• Exercise requirements
Decide whether each statement below agrees with the IPFilter email, answering yes or no and quoting the deciding words from the email. 1. Tomcat works when it runs on port 18080. 2. The reply says the method file unloads the ipf module but does not kill the ipmon process. 3. The IPFilter in use was built with gcc.

• Text block
▬▬▬▬▬▬

1. Thanks for the answer ;)

2. I already snooped an umts user incoming on the system, and I just saw the incoming line and an outgoing line, then nothing. I thought it was apache2 too, but it seems not to be the case: I tried shutting down apache, and run TomCat behind the same 80 port, and it does not work.
If I run TomCat on 18080 and open 18080, it works fine.
If I run Apache on a different port (82) it works fine.
There must be something before the service, and I can't think at other things but ipfilter.
----------------------------------------------------------------------------------

Da: Darren Reed <[EMAIL PROTECTED]>
A: Gabriele Bulfon <[EMAIL PROTECTED]>
Cc: [email protected]
Data: 19 aprile 2006 15.41.59 CEST
Oggetto: Re: IPFilter 4.1.9 problems on Solaris 10

> Hello, I am resending my hard problems cause I was asked not to send
> html emails.
>
> I stumbled upon two strange problems with IPFilter 4.1.9 on Solaris 10
> (any platform).
> It is a self-built ipfilter with gcc, substituting the original Sun's
> version.
>
> 1. when I do "svcadm disable ipfilter", the filter is not actually
> disabled. Nats still run, blocked ports are still blocked. Changing the
> rule file and doing "svcadm disable ipfilter -> svcadm enable ipfilter"
> reloads the changes.

Yes, this is a problem with the file /lib/svc/method/ipfilter(?) that
only kills the ipmon process and does not unload the ipf module. It
is missing this line after "stop)":
[ -n "$ipfid" ] && modunload -i $ipfid

I haven't gone looking to see if there is a bug open about this.

▬▬▬▬▬▬

• Excerpted data
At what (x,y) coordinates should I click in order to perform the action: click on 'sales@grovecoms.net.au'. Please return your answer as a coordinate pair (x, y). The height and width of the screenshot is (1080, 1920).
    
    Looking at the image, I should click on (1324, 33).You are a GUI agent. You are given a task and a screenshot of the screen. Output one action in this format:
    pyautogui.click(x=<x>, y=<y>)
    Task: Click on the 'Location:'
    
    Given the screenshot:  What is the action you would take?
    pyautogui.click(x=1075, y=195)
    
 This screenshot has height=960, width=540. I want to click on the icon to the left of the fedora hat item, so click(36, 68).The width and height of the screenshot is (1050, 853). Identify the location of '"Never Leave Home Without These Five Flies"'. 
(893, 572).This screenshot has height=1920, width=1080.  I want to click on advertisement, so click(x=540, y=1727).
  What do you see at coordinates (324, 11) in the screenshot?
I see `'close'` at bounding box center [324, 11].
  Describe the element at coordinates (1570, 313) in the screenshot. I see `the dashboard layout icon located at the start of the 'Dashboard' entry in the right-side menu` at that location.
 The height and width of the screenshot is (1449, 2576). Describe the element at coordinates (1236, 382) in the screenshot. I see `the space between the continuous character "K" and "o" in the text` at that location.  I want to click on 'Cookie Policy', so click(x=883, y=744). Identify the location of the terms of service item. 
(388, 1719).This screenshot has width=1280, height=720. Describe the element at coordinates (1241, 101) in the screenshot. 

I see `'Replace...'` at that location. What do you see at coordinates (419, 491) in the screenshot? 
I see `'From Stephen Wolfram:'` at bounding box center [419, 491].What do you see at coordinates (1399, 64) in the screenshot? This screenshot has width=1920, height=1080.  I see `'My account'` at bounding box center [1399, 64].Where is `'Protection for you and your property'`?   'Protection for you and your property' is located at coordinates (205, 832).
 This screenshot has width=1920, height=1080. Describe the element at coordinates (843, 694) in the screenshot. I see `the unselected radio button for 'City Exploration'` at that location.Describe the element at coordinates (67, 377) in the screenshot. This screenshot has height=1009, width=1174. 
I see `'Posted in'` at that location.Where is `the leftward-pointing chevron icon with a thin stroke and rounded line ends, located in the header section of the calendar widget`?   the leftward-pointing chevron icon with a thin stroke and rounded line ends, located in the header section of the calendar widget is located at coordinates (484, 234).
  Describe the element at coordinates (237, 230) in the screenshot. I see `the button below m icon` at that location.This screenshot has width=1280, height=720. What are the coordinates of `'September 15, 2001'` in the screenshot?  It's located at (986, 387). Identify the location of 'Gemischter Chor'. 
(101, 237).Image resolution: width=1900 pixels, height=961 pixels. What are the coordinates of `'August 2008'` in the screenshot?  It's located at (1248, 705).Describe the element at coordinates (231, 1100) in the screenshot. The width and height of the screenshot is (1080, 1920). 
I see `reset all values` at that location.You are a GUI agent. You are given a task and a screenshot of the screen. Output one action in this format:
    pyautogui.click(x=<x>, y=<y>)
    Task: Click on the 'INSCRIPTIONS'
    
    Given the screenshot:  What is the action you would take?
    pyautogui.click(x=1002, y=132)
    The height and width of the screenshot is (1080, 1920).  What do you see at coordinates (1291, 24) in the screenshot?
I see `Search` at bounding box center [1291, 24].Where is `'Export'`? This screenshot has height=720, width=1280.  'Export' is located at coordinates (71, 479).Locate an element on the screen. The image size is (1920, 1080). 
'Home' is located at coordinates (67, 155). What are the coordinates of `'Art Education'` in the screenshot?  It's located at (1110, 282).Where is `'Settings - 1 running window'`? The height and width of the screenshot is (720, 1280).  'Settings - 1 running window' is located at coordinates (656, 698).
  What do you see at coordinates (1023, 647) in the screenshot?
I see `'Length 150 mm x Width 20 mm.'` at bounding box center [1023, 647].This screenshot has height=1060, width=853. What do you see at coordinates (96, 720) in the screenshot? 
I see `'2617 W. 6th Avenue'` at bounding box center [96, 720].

▬▬▬▬▬▬

• Result of this task
1. Yes: "If I run TomCat on 18080 and open 18080, it works fine."
2. No: "only kills the ipmon process and does not unload the ipf module"
3. Yes: "It is a self-built ipfilter with gcc"